L’objectif est ainsi de proposer un programme de conformité sur mesure en fonction des risques identifiés pour prévenir et empêcher leur réalisation. Il s’agit donc d’une approche anticipative plutôt que curative.
PG : Nous avons développé cet outil original et spécifique à Fidal en conformité à la norme ISO 31000. Cet outil offre ainsi aux Directions Générales et juridiques un moyen de pilotage des risques en droit de la concurrence, dispositif d’aide à la décision et à l’allocation efficace des ressources internes.
Quelle est la pertinence de se lancer dans cette démarche et quelle est la valeur ajoutée de l’accompagnement d’un cabinet comme le vôtre sur cet enjeu ?
PG : La mise en place de cet outil est simple et rapide et permet de disposer d’un programme de conformité adapté et sur-mesure, en ne mobilisant que les ressources nécessaires.. Le process de cartographie des risques que nous proposons permet également aux équipes internes de prendre conscience des risques en droit de la concurrence et de participer à la diffusion de la culture du droit de la concurrence.
FP : Les dirigeants d’entreprises doivent mettre en balance le coût de l’investis-sement de conformité impliquant les actions décrites dans le document-cadre et celui induit par une infraction (sanction financière, impact réputationnel, dommages & intérêts aux victimes).

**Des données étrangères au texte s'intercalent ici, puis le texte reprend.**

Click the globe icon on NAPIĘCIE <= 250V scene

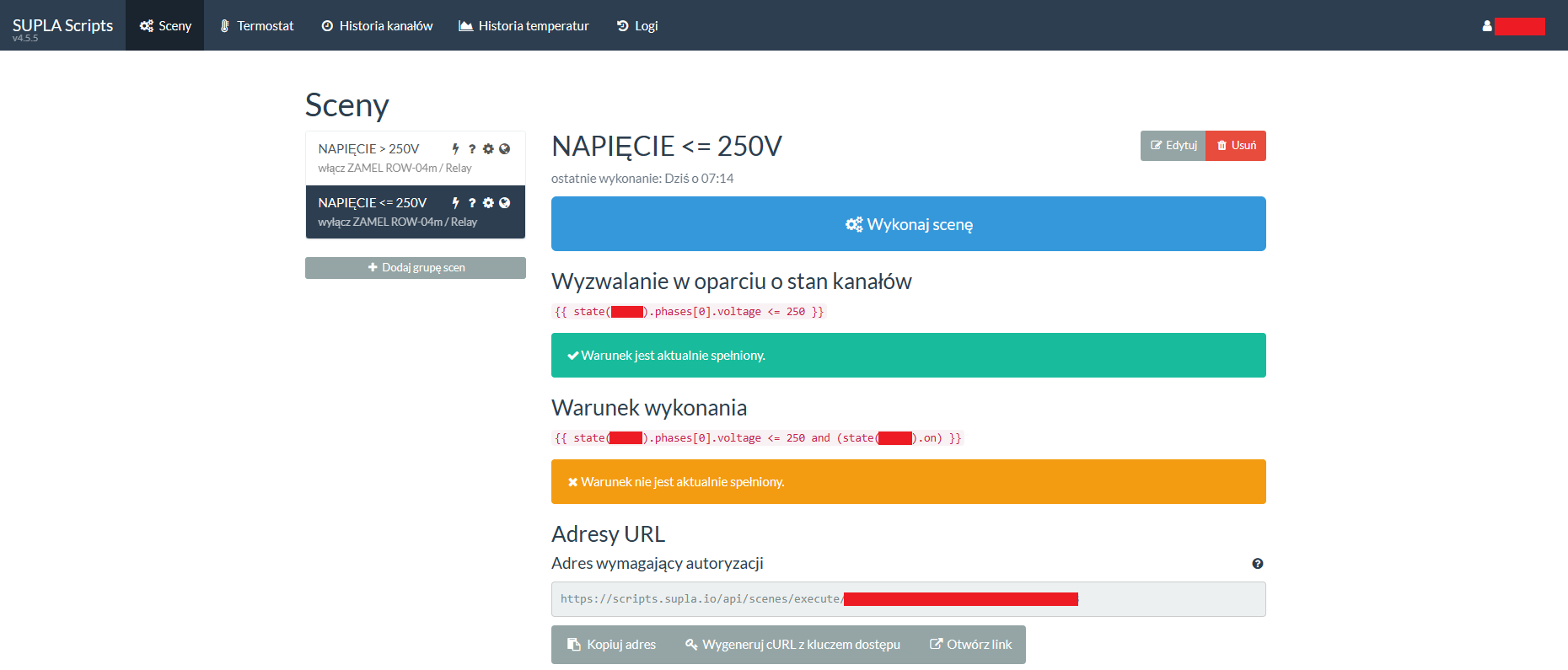coord(504,203)
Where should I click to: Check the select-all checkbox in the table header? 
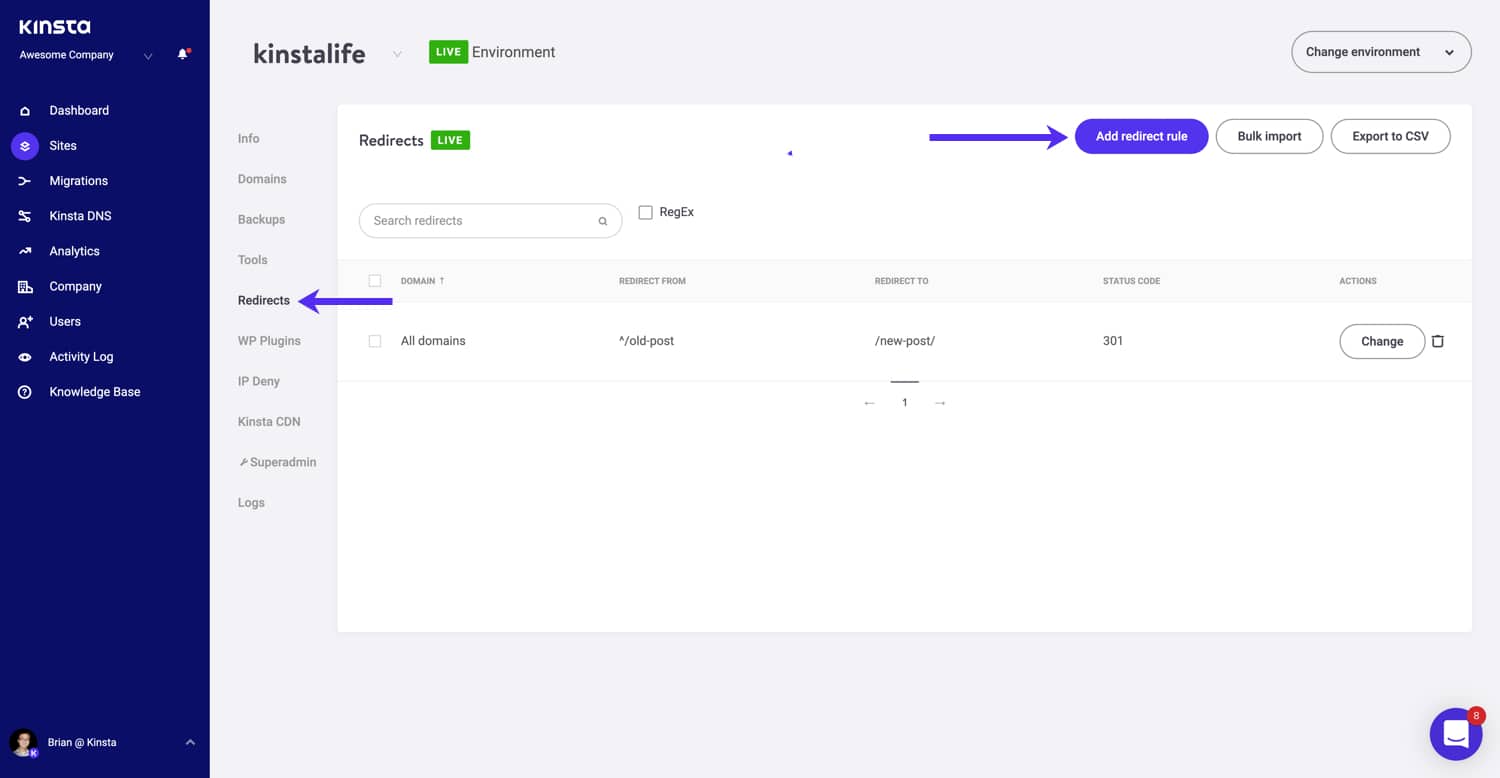coord(375,280)
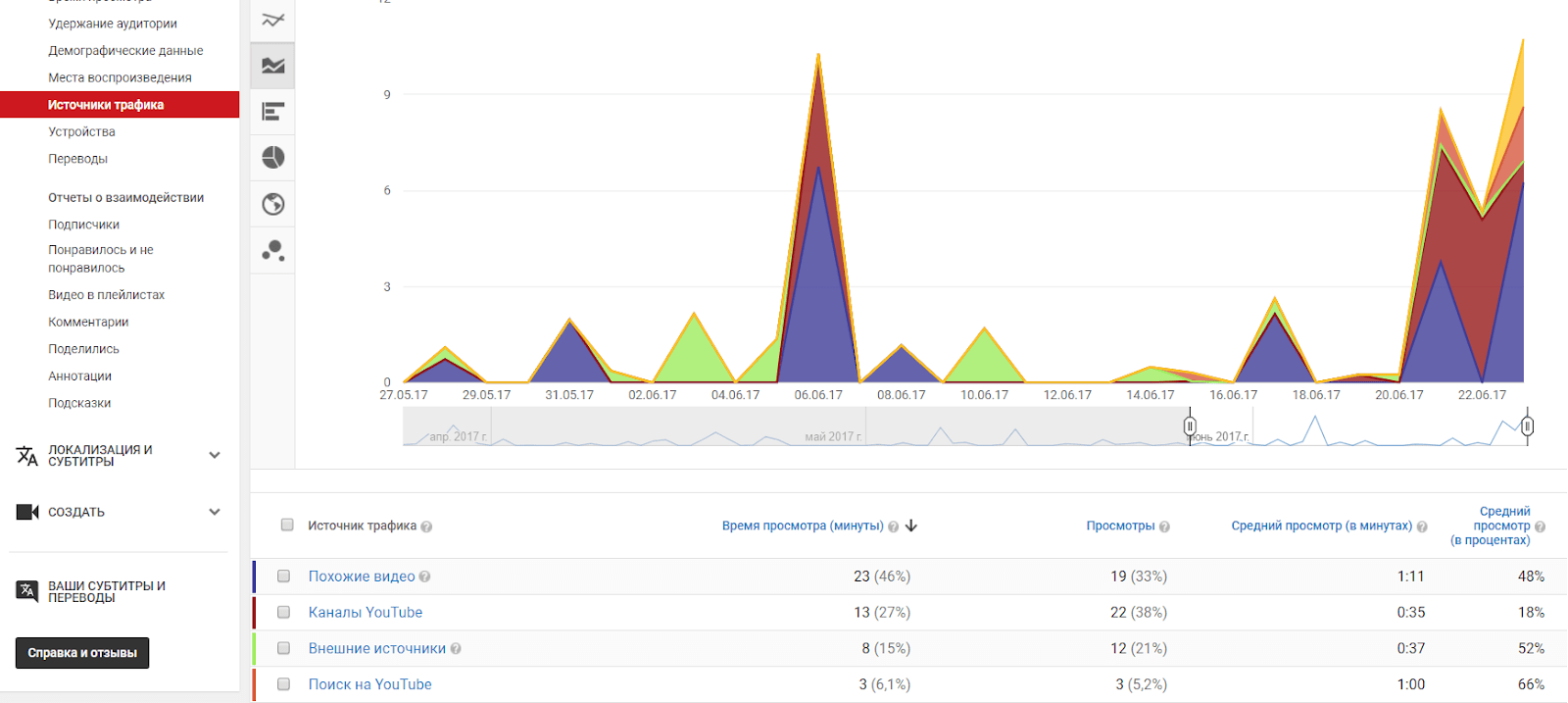Screen dimensions: 1568x703
Task: Select the bubble chart icon
Action: click(x=273, y=251)
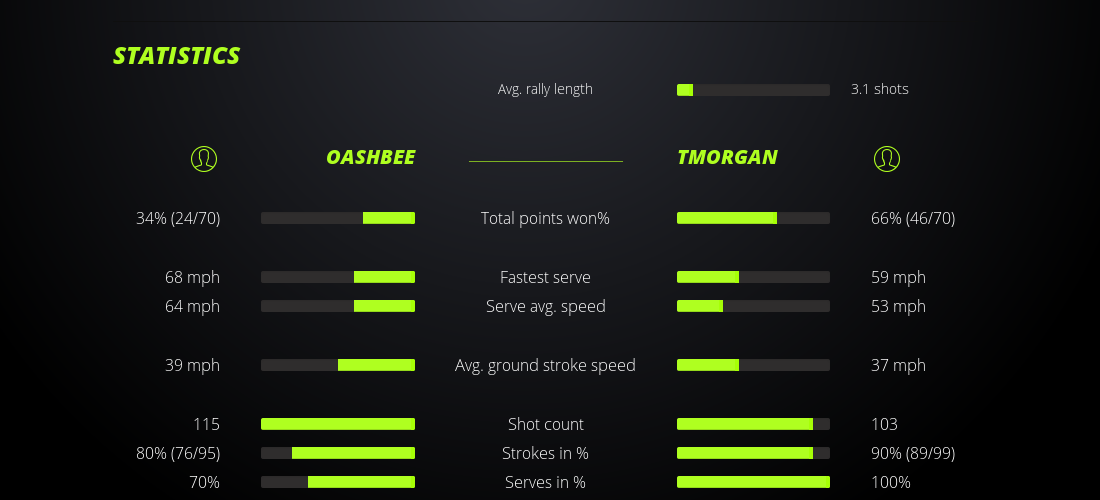Click the OASHBEE player profile icon

click(x=204, y=158)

Ce coût de la non-conformité est l’argument de dissuasion majeur de l’ADLC. En s’autorisant désormais, avec le document-cadre de 2022, à moduler ses sanctions en fonction de l’existence et de la qualité du programme de conformité dont disposent les entreprises, elle boucle la boucle entre ses rôles de censeur et de régulateur. L’investissement dans la conformité doit s’avérer rentable. Il permet, par la méthode de cartographie, d’identifier les risques et de les traiter avec des mesures de conformité efficaces et de disposer d’un outil interopérable avec ceux que possède déjà l’entreprise en matière de santé sécurité, en matière d’anti-corruption, en matière de blanchiment….
Quels sont les conseils ou les pistes de réflexion que vous pourriez partager avec nos lecteurs à ce sujet.

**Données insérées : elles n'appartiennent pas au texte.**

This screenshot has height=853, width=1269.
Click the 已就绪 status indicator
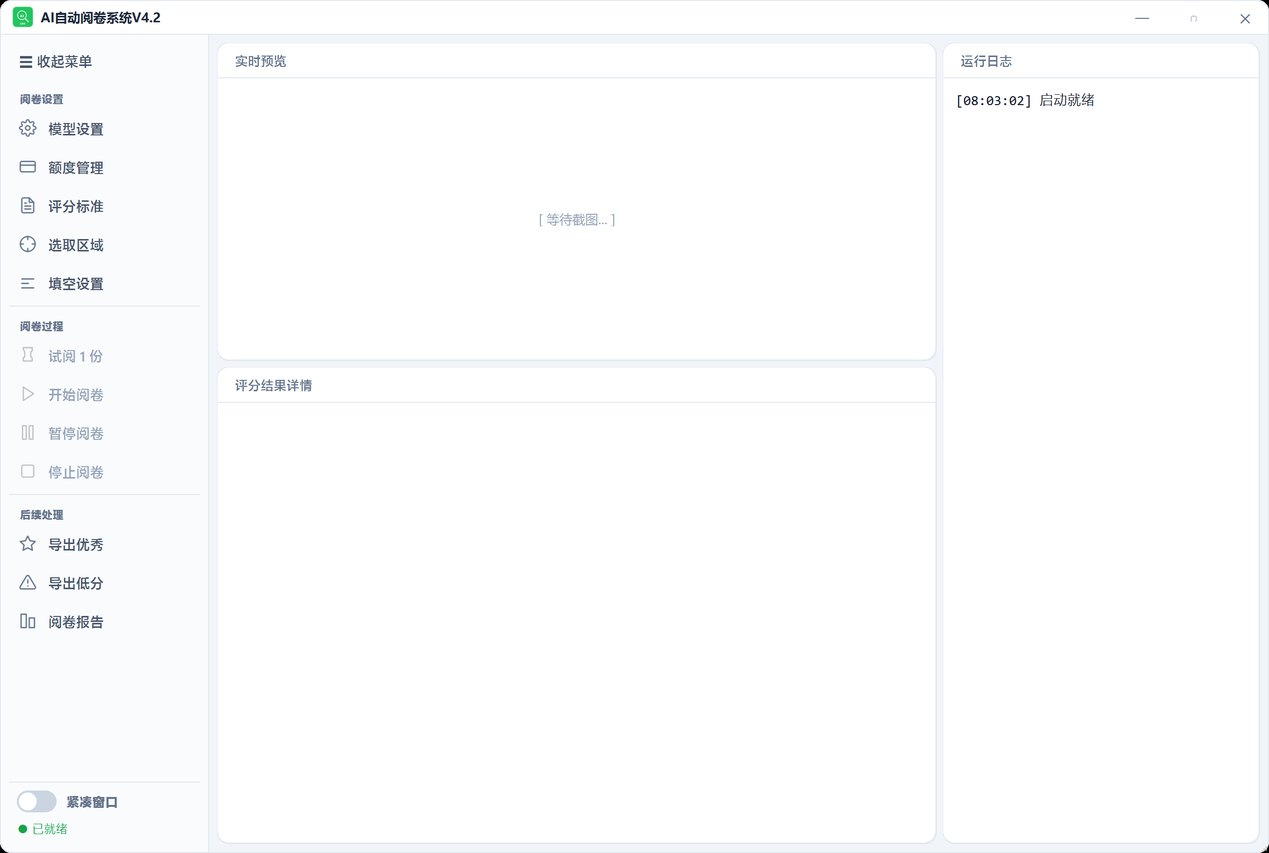point(43,829)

PG : Dans une période d’inflation et de hausse générale des couts internes, la cartographie des risques d’exposition aux infractions en droit de la concurrence permet non seulement d’identifier les risques réels nets de l’entreprise, mais surtout d’allouer de façon optimale les ressources existantes pour adopter un programme de conformité efficace, sans augmentation de celles-ci.

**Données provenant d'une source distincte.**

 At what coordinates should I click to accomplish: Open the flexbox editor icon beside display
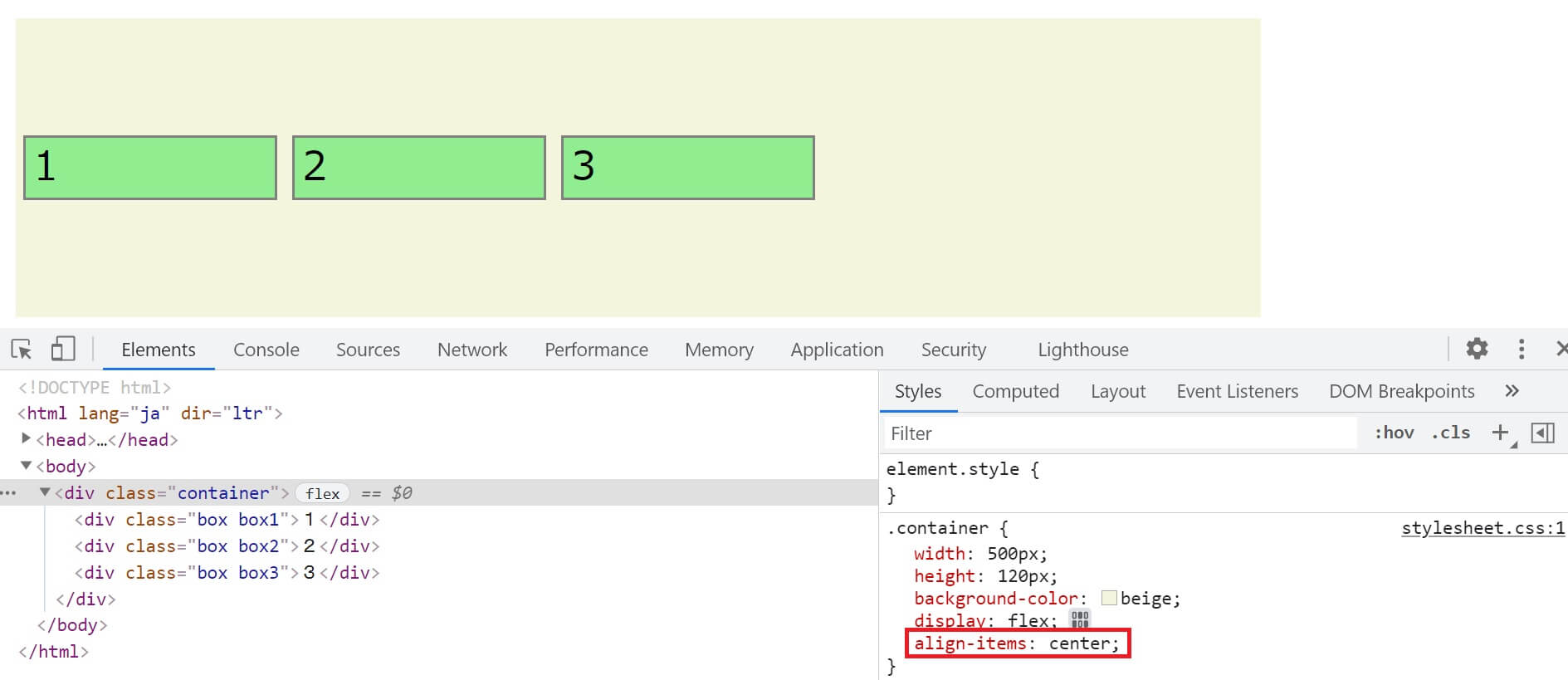coord(1079,619)
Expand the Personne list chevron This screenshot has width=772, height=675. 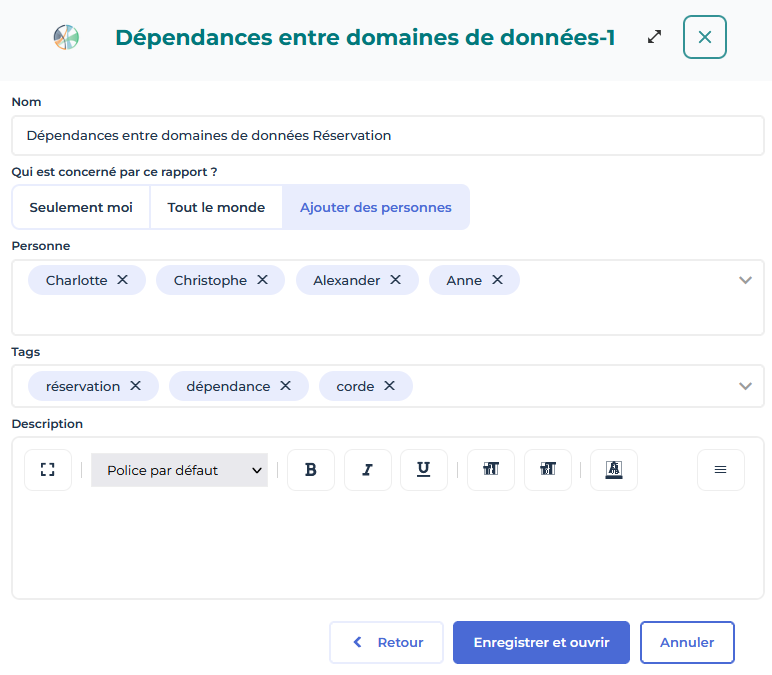[x=745, y=280]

FP : Dans notre démarche, nous recherchons non pas l’existence d’une infraction mais bien celle d’un risque qui peut engendrer de lourdes sanctions. Notons que l’ADLC est en perpétuelle innovation. Il n’existe pas de liste exhaustive d’infractions aux règles de concurrence. On constate aujourd’hui que les services d’instruction de l’ADLC élargissent la définition des paramètres de concurrence, de sorte que si les acteurs économiques venaient à coordonner leurs compor- tements sur ces paramètres, ils s’exposeraient potentiellement à des poursuites de leur part.. Grâce à notre double compétence (spécialisation en droit de la concurrence et approche méthodologique de la conformité par la cartographie des risques), nous pouvons suivre ces évolutions et aider les entreprises à maîtriser ces risques. Ainsi, nous encourageons les entreprises à mettre en place ce processus dynamique de nature à leur permettre une conformité sur le long terme.